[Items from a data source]
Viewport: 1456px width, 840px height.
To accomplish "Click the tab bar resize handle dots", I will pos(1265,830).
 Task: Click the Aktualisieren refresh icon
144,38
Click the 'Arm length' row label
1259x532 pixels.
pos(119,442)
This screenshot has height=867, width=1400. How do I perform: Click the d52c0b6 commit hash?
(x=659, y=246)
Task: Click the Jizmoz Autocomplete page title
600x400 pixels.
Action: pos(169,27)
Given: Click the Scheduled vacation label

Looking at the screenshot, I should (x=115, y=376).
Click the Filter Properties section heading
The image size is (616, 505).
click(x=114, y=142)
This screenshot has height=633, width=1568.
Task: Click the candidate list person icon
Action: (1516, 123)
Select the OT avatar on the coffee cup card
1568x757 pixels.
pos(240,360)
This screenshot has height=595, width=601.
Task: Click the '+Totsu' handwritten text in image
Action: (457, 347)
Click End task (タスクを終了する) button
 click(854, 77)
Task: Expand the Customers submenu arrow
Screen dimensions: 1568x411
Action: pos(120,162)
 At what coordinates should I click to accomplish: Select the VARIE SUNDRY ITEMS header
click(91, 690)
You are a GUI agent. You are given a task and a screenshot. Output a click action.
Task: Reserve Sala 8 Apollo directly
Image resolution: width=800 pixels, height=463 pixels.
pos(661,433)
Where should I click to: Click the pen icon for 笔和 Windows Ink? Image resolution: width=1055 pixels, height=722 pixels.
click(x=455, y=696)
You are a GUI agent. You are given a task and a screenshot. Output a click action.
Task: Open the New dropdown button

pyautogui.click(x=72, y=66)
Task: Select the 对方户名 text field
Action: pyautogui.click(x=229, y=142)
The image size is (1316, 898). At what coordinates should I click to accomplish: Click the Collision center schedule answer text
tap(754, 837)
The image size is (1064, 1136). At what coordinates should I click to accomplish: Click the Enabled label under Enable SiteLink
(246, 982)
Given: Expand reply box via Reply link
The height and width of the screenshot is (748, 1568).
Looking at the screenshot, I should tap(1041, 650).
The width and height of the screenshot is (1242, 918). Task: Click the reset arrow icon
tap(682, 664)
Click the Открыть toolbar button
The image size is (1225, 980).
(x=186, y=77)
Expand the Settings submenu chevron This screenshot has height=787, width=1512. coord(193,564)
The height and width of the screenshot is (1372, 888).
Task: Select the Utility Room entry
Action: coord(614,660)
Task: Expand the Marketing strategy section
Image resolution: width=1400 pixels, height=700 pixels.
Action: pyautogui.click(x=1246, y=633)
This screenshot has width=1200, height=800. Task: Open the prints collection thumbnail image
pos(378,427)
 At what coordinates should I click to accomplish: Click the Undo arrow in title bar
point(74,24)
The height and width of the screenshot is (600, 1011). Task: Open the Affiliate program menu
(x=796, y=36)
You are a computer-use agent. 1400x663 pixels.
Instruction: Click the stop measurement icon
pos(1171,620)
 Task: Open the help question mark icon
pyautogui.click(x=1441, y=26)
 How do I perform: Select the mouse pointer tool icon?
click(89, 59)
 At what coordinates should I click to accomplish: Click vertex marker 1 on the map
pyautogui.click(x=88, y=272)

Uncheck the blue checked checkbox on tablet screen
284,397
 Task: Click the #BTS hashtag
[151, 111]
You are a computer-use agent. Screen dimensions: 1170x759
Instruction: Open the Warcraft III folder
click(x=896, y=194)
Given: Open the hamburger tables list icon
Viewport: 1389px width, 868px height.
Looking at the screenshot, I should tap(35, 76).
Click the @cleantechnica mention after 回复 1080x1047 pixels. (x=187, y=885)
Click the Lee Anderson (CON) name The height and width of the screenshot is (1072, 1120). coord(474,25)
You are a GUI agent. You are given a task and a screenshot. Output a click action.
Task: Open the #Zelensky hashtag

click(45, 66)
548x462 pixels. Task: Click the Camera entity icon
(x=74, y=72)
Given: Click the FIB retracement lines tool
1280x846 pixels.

Work instructions:
Nothing may change. Retype all of the entries.

Solution to the exercise:
Viewport: 1456px width, 840px height.
To accomplish "Click the tab bar resize handle dots", I will pos(1265,830).
 Task: Click the Aktualisieren refresh icon
144,38
Click the 'Arm length' row label
1259x532 pixels.
pos(119,442)
This screenshot has height=867, width=1400. How do I perform: Click the d52c0b6 commit hash?
(x=659, y=246)
Task: Click the Jizmoz Autocomplete page title
600x400 pixels.
Action: pos(169,27)
Given: Click the Scheduled vacation label

Looking at the screenshot, I should (x=115, y=376).
Click the Filter Properties section heading
The image size is (616, 505).
click(x=114, y=142)
This screenshot has height=633, width=1568.
Task: Click the candidate list person icon
Action: (1516, 123)
Select the OT avatar on the coffee cup card
1568x757 pixels.
pos(240,360)
This screenshot has height=595, width=601.
Task: Click the '+Totsu' handwritten text in image
Action: (457, 347)
Click End task (タスクを終了する) button
 click(854, 77)
Task: Expand the Customers submenu arrow
Screen dimensions: 1568x411
Action: pos(120,162)
 At what coordinates should I click to accomplish: Select the VARIE SUNDRY ITEMS header
click(91, 690)
You are a GUI agent. You are given a task and a screenshot. Output a click action.
Task: Reserve Sala 8 Apollo directly
Image resolution: width=800 pixels, height=463 pixels.
pos(661,433)
Where should I click to: Click the pen icon for 笔和 Windows Ink? Image resolution: width=1055 pixels, height=722 pixels.
click(x=455, y=696)
You are a GUI agent. You are given a task and a screenshot. Output a click action.
Task: Open the New dropdown button

pyautogui.click(x=72, y=66)
Task: Select the 对方户名 text field
Action: pyautogui.click(x=229, y=142)
The image size is (1316, 898). At what coordinates should I click to accomplish: Click the Collision center schedule answer text
tap(754, 837)
The image size is (1064, 1136). At what coordinates should I click to accomplish: Click the Enabled label under Enable SiteLink
(246, 982)
Given: Expand reply box via Reply link
The height and width of the screenshot is (748, 1568).
Looking at the screenshot, I should tap(1041, 650).
The width and height of the screenshot is (1242, 918). Task: Click the reset arrow icon
tap(682, 664)
Click the Открыть toolbar button
The image size is (1225, 980).
(x=186, y=77)
Expand the Settings submenu chevron This screenshot has height=787, width=1512. coord(193,564)
The height and width of the screenshot is (1372, 888).
Task: Select the Utility Room entry
Action: coord(614,660)
Task: Expand the Marketing strategy section
Image resolution: width=1400 pixels, height=700 pixels.
Action: pyautogui.click(x=1246, y=633)
This screenshot has width=1200, height=800. Task: Open the prints collection thumbnail image
pos(378,427)
 At what coordinates should I click to accomplish: Click the Undo arrow in title bar
point(74,24)
The height and width of the screenshot is (600, 1011). Task: Open the Affiliate program menu
(x=796, y=36)
You are a computer-use agent. 1400x663 pixels.
Instruction: Click the stop measurement icon
pos(1171,620)
 Task: Open the help question mark icon
pyautogui.click(x=1441, y=26)
 How do I perform: Select the mouse pointer tool icon?
click(89, 59)
 At what coordinates should I click to accomplish: Click vertex marker 1 on the map
pyautogui.click(x=88, y=272)

Uncheck the blue checked checkbox on tablet screen
284,397
 Task: Click the #BTS hashtag
[151, 111]
You are a computer-use agent. Screen dimensions: 1170x759
Instruction: Open the Warcraft III folder
click(x=896, y=194)
Given: Open the hamburger tables list icon
Viewport: 1389px width, 868px height.
Looking at the screenshot, I should tap(35, 76).
Click the @cleantechnica mention after 回复 1080x1047 pixels. (x=187, y=885)
Click the Lee Anderson (CON) name The height and width of the screenshot is (1072, 1120). coord(474,25)
You are a GUI agent. You are given a task and a screenshot. Output a click action.
Task: Open the #Zelensky hashtag

click(45, 66)
548x462 pixels. Task: Click the Camera entity icon
(x=74, y=72)
Given: Click the FIB retracement lines tool
1280x846 pixels.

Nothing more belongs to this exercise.